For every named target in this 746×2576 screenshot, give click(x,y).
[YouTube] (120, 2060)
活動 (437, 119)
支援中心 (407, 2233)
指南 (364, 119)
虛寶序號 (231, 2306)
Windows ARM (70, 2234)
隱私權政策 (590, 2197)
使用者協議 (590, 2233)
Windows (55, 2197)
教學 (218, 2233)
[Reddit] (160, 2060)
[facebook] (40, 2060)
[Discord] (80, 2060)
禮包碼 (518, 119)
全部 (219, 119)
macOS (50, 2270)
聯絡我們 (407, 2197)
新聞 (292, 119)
_____
DIRECTIONS FOR THIS TASK: Your job is to output all of the material exactly.

RESULT:
For every named target in this 746×2576 screenshot, give click(x,y).
[YouTube] (120, 2060)
活動 (437, 119)
支援中心 (407, 2233)
指南 (364, 119)
虛寶序號 (231, 2306)
Windows ARM (70, 2234)
隱私權政策 (590, 2197)
使用者協議 (590, 2233)
Windows (55, 2197)
教學 (218, 2233)
[Reddit] (160, 2060)
[facebook] (40, 2060)
[Discord] (80, 2060)
禮包碼 (518, 119)
全部 (219, 119)
macOS (50, 2270)
聯絡我們 (407, 2197)
新聞 (292, 119)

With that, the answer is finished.